• **Work item**
One number is the expected answer: the count of lines in the material below containing the word "Task".

• **Records supplied**

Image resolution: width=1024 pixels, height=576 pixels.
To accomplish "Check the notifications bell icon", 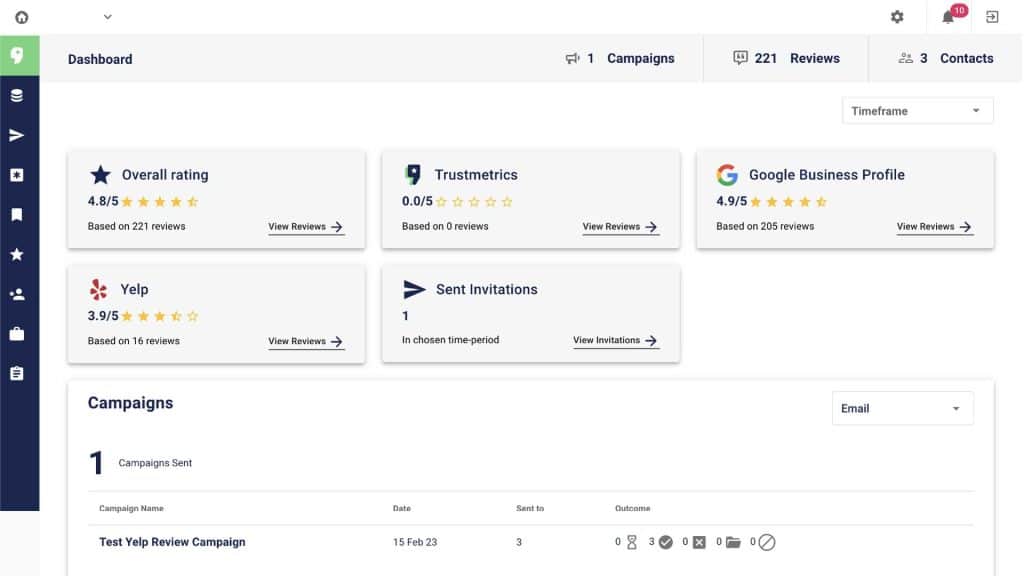I will tap(948, 17).
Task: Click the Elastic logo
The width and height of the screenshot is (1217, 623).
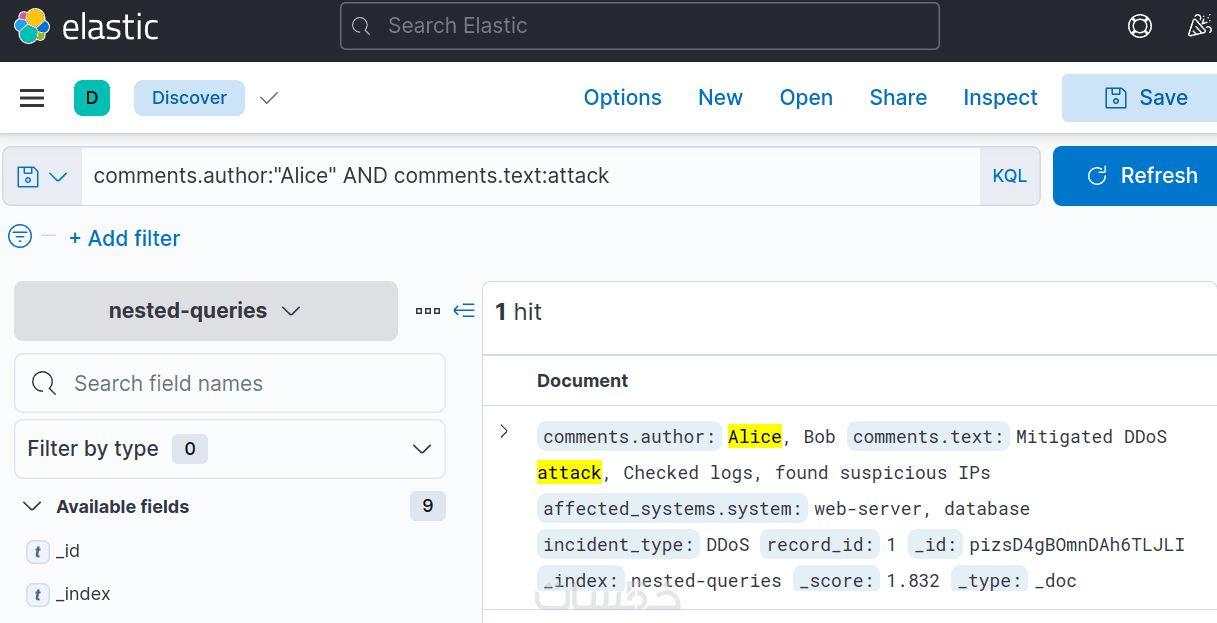Action: (86, 27)
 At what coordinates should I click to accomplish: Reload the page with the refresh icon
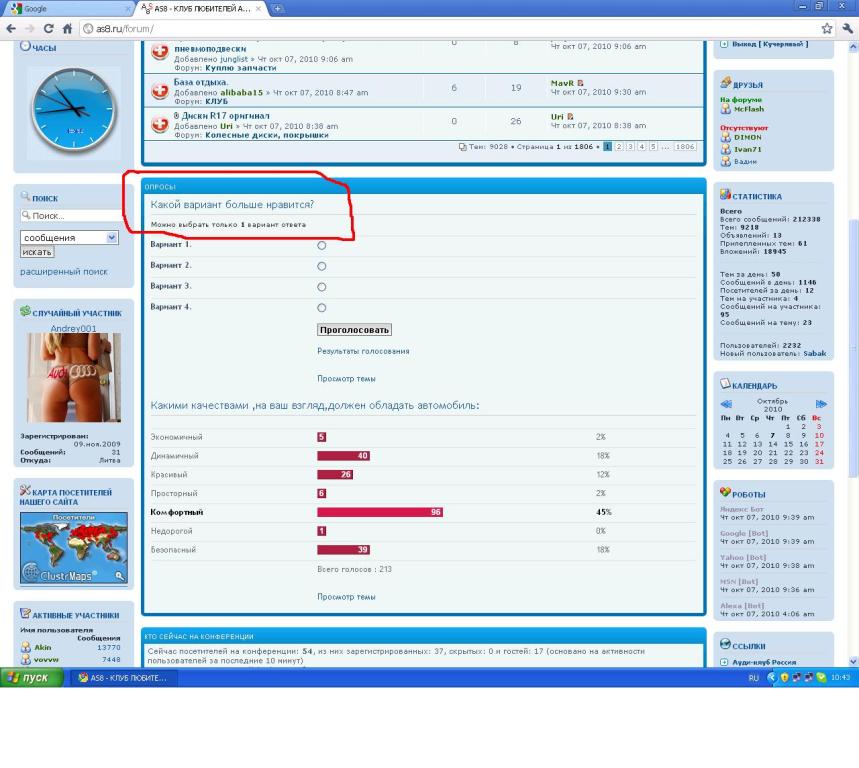tap(47, 28)
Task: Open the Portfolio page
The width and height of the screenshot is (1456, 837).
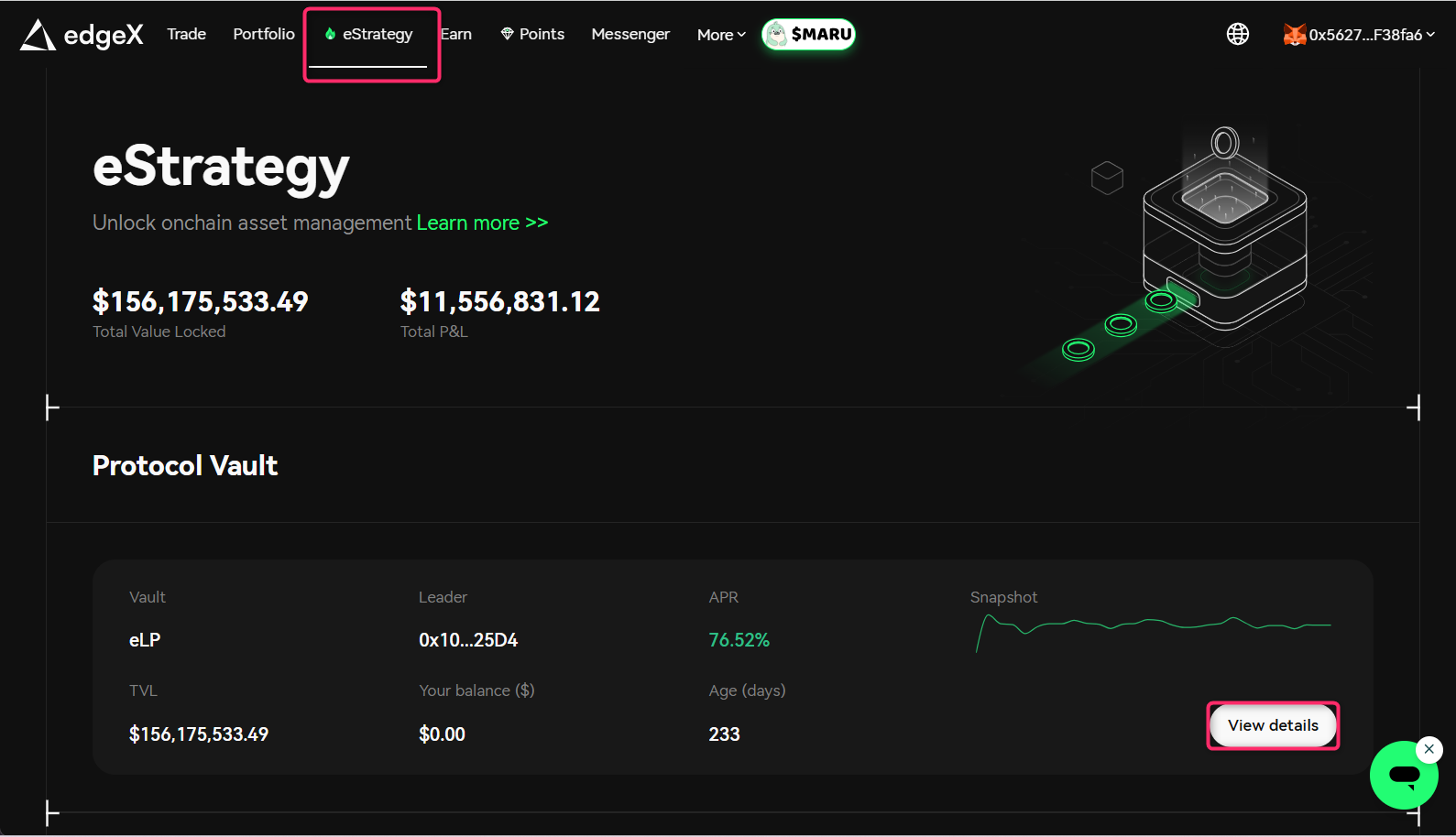Action: pos(264,34)
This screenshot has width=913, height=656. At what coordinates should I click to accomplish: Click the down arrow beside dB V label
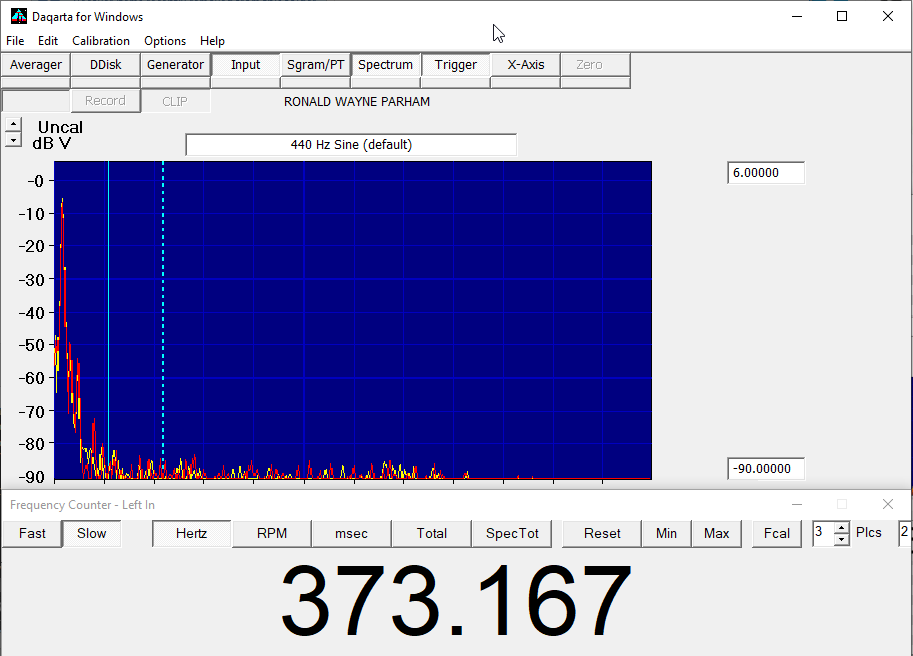point(13,141)
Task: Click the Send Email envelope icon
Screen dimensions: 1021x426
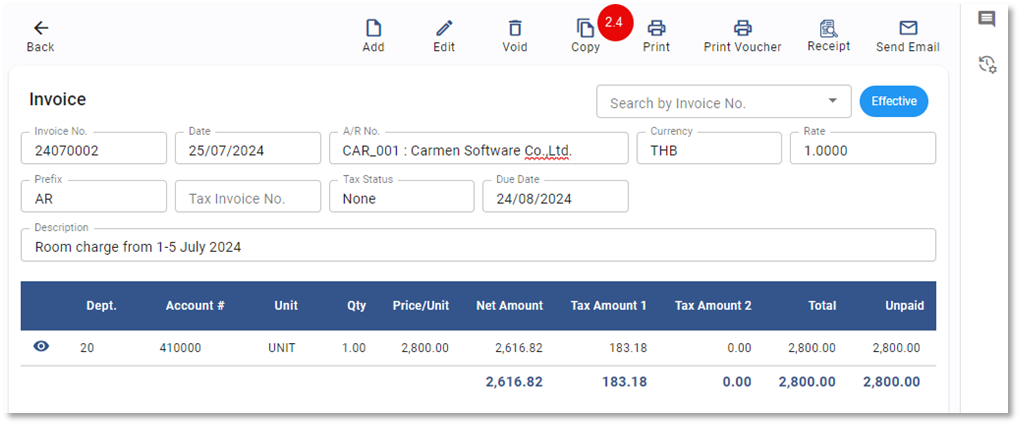Action: click(x=908, y=29)

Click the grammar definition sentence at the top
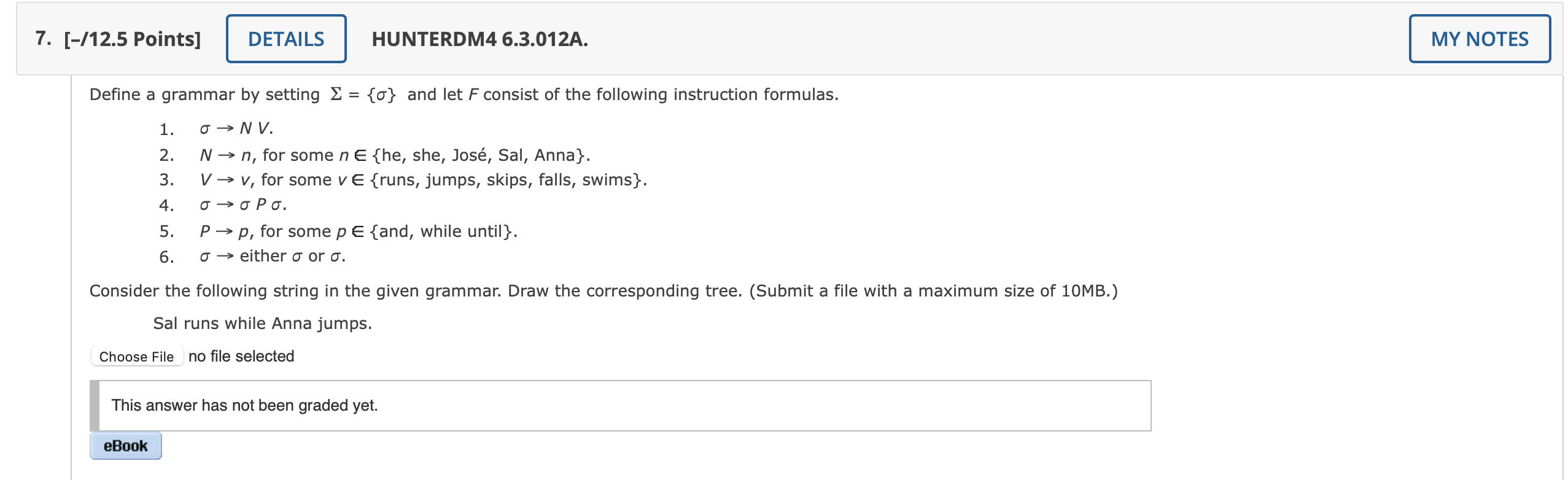point(464,93)
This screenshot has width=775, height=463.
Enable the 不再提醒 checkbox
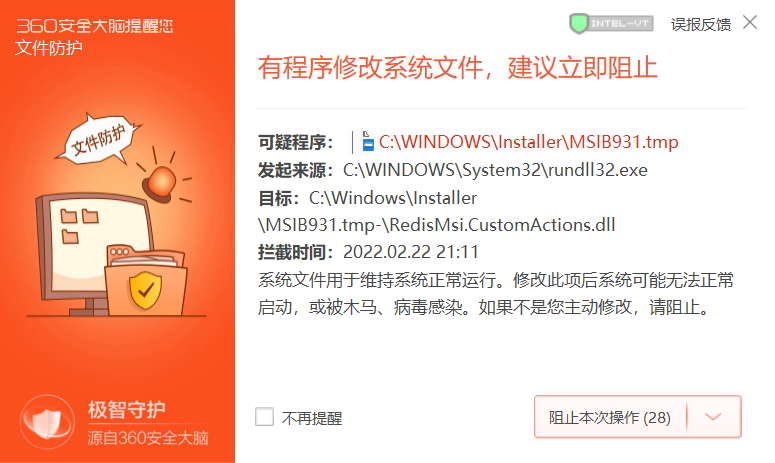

• **Expected output**
3